Dini rilegge il capolavoro di Molière pensando pure alle pellicole cinematografiche “La Dolce Vita” di Fellini e “La Grande Bellezza” di Sorrentino.

L’allestimento – che unisce antico e moderno, nell’arredo e nei costumi di scena –  sottolinea la sfaccettatura, la complessità della rilettura di Dini che calca la mano. La farsa è ancor più farsa, i personaggi ancor più veri o falsi allo stesso tempo, come ci fa comprendere la maglietta indossata da Cléonte (Ivan Zerbinati) con il simbolo di Yin e Yang.

Costumi e scene sono curati da Laura Benzi che, in particolare, realizza un abito per Dini, kitsch ed estroso, che caratterizza in pieno il modo di essere del borghese gentiluomo. Da sottolineare anche le musiche del compositore e pianista venezuelano, naturalizzato italiano, Arturo Annecchino, un grande artista che sa raccontare con le 7 note.

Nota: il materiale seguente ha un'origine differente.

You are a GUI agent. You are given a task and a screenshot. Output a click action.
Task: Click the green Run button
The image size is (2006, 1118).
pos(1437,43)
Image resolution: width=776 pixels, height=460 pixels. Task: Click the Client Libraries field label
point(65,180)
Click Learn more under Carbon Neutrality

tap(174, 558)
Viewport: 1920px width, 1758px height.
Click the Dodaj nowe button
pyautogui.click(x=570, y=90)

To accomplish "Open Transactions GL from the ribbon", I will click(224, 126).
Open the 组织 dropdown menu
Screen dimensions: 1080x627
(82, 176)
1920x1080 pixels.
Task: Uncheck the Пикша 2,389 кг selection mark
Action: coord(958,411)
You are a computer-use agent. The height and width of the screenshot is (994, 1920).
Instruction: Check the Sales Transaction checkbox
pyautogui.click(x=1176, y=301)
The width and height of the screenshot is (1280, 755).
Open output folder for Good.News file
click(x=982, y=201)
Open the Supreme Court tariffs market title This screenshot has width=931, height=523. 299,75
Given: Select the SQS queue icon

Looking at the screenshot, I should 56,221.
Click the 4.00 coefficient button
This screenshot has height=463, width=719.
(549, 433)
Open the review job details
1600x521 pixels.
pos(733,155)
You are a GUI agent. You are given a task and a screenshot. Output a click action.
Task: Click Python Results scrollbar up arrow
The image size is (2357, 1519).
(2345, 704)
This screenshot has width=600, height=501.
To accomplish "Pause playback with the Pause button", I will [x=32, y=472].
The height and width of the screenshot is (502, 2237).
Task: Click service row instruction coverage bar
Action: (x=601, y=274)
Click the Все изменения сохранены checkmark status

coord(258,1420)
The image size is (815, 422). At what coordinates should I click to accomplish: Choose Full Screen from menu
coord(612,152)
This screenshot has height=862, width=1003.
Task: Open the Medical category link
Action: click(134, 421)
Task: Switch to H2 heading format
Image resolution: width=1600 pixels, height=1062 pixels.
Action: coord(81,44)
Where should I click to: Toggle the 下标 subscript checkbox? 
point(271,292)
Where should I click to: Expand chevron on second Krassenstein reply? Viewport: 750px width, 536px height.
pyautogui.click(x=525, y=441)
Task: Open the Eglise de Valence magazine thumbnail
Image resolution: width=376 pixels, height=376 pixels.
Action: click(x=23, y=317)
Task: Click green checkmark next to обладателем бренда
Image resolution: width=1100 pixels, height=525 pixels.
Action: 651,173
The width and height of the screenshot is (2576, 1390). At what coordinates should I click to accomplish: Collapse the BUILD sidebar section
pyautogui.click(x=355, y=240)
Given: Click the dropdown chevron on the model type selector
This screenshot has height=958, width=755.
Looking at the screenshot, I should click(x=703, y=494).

Bravi tutti i protagonisti in scena, alcuni in più ruoli:  Orietta Notari (la signora Jourdain), Sara Bertelà (la marchesa Dorimène), Davide Lorino (il conte Dorante), Valeria Angelozzi (Lucile), Ilaria Falini (Nicole),  Roberto Serpi (Covielle, servo di Cléonte), Marco Zanutto (maestro di filosofia). Sanno portare sul palcoscenico un mondo crudele in cui non si salva nessuno. Né la corte di maestri che pensano solo al proprio tornaconto, più che all’apertura culturale e mentale del protagonista. Né i nobili vuoti, assenti, evanescenti. Né i giovani senza alcun progetto di vita. Né la moglie che vuol restare nell’immobilità della propria mediocrità.

Davvero ottima l’interpretazione di Filippo Dini  nei panni di un borghese gentiluomo che -pur restando ignorante, gretto, buffo, eccessivo, debole – mostra segni di vitalità. Vuol progredire, migliorare. È l’unico vivo, con tutti i suoi limiti, in un mondo morto che lo ucciderà, spegnendo così qualsiasi velleità di crescita, di miglioramento.

Commedia in agrodolce con risate e considerazioni amare in un allestimento che rende onore a Moliére. Non lascia l’opera in un’epoca passata e superata ma permette di ridere e riflettere sui tempi moderni.